Just looking for some dual boot advice.

I've had my CustoMac 2010 (see signature) running for a few days now and everything is running really well.

I followed some advice and installed Windows 7 on a seperate drive; this was also necessary due to the SSD for OSX being 60GB. The advice was to unplug the Primary OS X drive whilst installing Windows.

Unfortunately, after plugging it back in after a successful Windows 7 install on the secondary drive, windows gave off blue screens everywhere and wanted checkdisks to be completed at each startup.

My question, does the OS X (primary SSD for me) need to be unplugged in order to do a windows 7 install. Will keeping it plugged in mess up my OS X install?

As a side note, I'm considering by a third drive, another SSD to install windows on. So both OS drives run on SSD and the storage is the samsung spinmaster.
 
jeremydt said:
Hi All,

Just looking for some dual boot advice.

I've had my CustoMac 2010 (see signature) running for a few days now and everything is running really well.

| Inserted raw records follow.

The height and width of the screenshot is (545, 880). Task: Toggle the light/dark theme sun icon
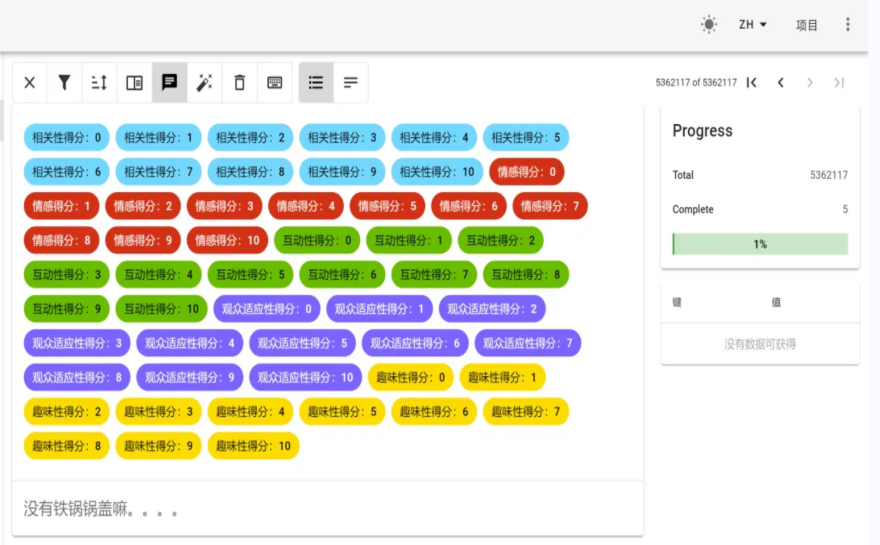pyautogui.click(x=709, y=25)
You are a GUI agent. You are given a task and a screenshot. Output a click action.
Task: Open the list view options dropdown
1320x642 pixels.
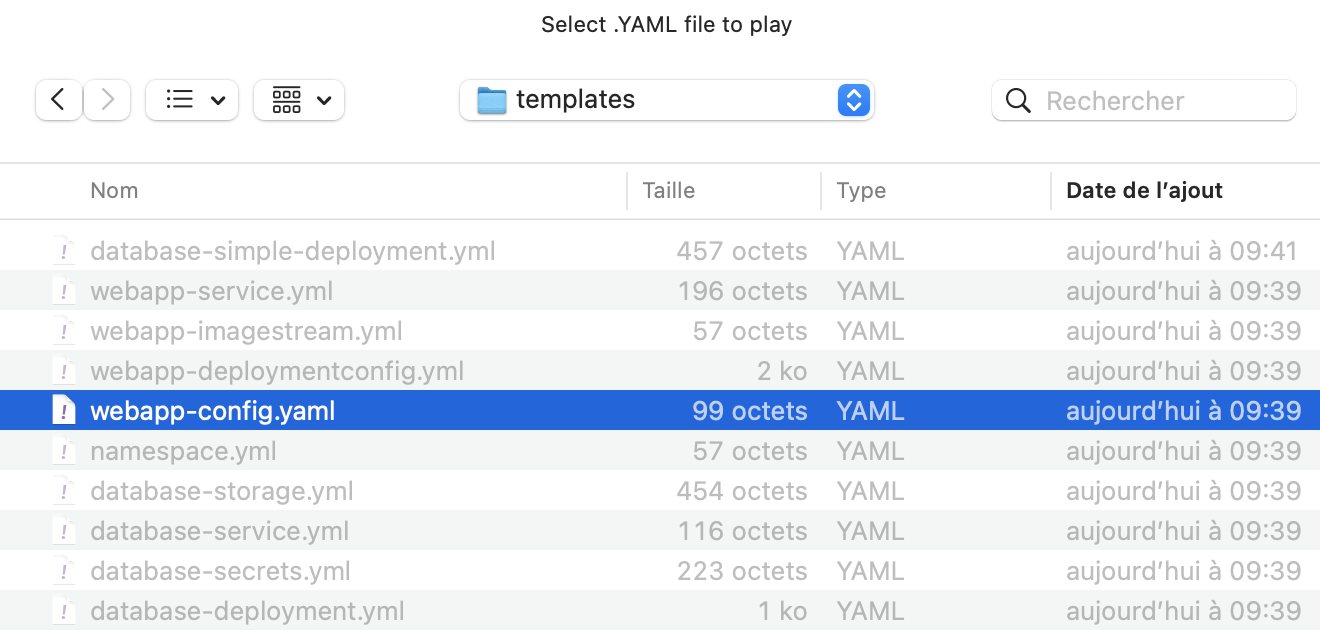click(x=192, y=100)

I followed some advice and installed Windows 7 on a seperate drive; this was also necessary due to the SSD for OSX being 60GB. The advice was to unplug the Primary OS X drive whilst installing Windows.

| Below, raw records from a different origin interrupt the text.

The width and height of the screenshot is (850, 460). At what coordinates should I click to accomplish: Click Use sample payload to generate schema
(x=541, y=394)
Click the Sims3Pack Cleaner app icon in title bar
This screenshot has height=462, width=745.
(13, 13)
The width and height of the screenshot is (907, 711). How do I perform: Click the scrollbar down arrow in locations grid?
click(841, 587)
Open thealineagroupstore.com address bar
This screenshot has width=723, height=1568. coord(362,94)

Unfortunately, after plugging it back in after a successful Windows 7 install on the secondary drive, windows gave off blue screens everywhere and wanted checkdisks to be completed at each startup.

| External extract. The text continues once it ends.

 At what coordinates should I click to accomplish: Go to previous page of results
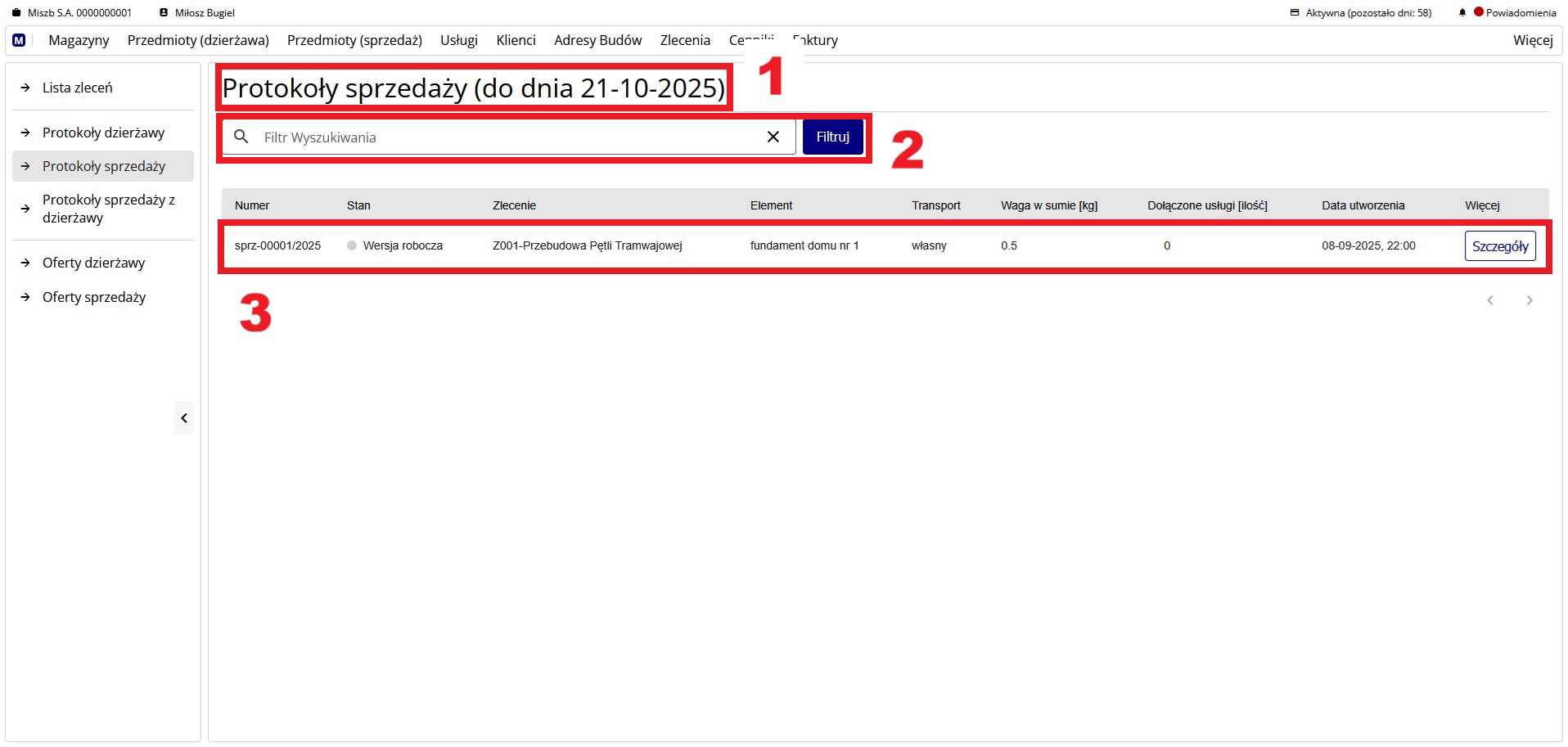pyautogui.click(x=1490, y=300)
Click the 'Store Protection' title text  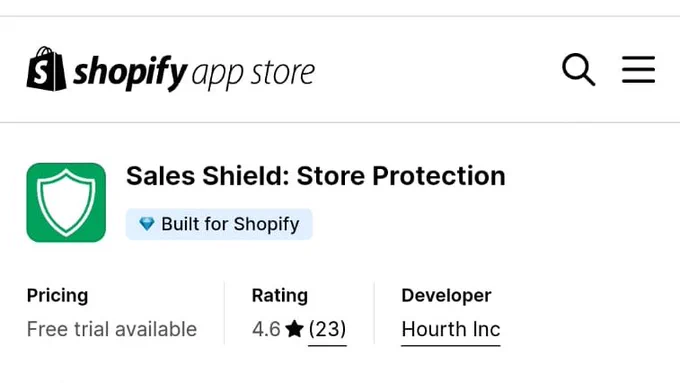pyautogui.click(x=401, y=176)
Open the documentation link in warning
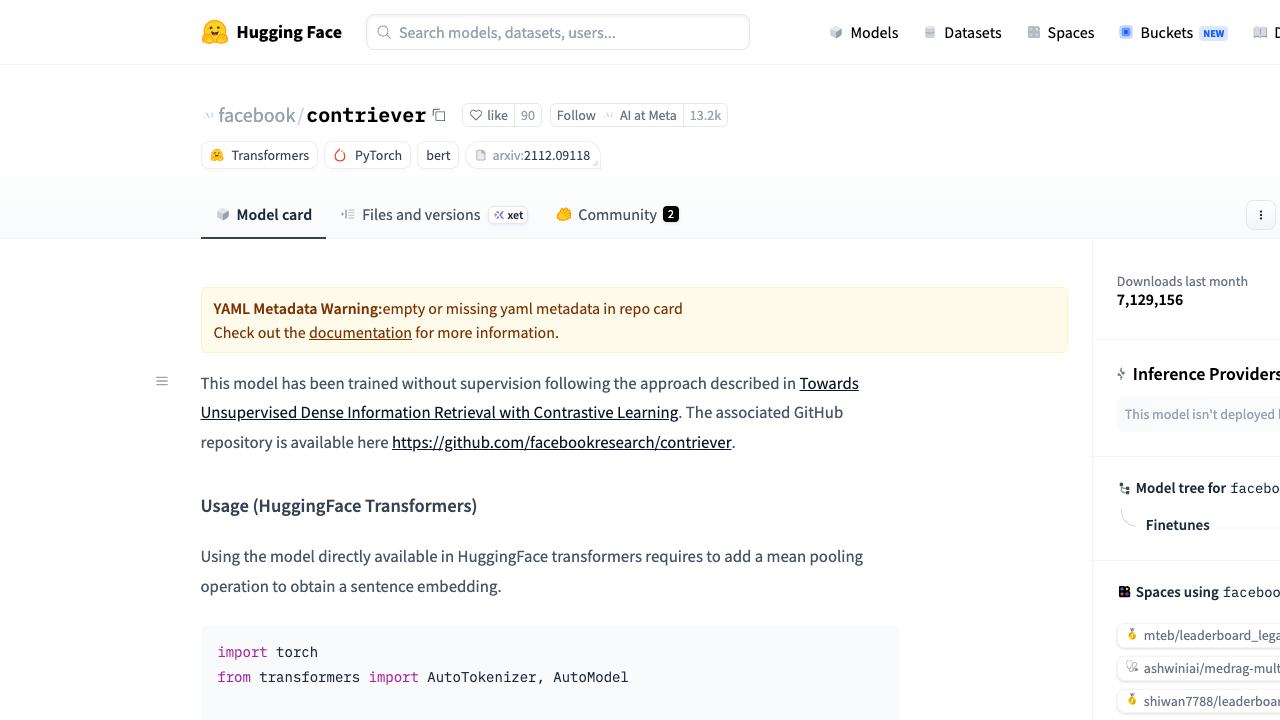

My question, does the OS X (primary SSD for me) need to be unplugged in order to do a windows 7 install. Will keeping it plugged in mess up my OS X install?

As a side note, I'm considering by a third drive, another SSD to install windows on. So both OS drives run on SSD and the storage is the samsung spinmaster.
Did you have the SATA controller configured as AHCI when you installed Windows?
 
yes; I left it in the same configuration. Is this a no-no?
 
jeremydt said:
yes; I left it in the same configuration. Is this a no-no?
No, when dual booting Windows must be configured to use AHCI. That way you don't have to reconfigure the BIOS every time you boot.
 
MacMan said:
jeremydt said:
yes; I left it in the same configuration. Is this a no-no?
No, when dual booting Windows must be configured to use AHCI. That way you don't have to reconfigure the BIOS every time you boot.

Thanks, I did some googling and found the reghacks I need to sort it out I think.

Just the other question, do I need to remove the OS X drive when installing windows 7?

Appreciate the advice and help.
 
jeremydt said:
MacMan said:
jeremydt said:
yes; I left it in the same configuration. Is this a no-no?
No, when dual booting Windows must be configured to use AHCI. That way you don't have to reconfigure the BIOS every time you boot.

Thanks, I did some googling and found the reghacks I need to sort it out I think.

Just the other question, do I need to remove the OS X drive when installing windows 7?

Appreciate the advice and help.
The safest way to install a dual boot is to only have a single drive installed for the appropriate OS. This will eliminate any possibility of an installer touching the wrong disk.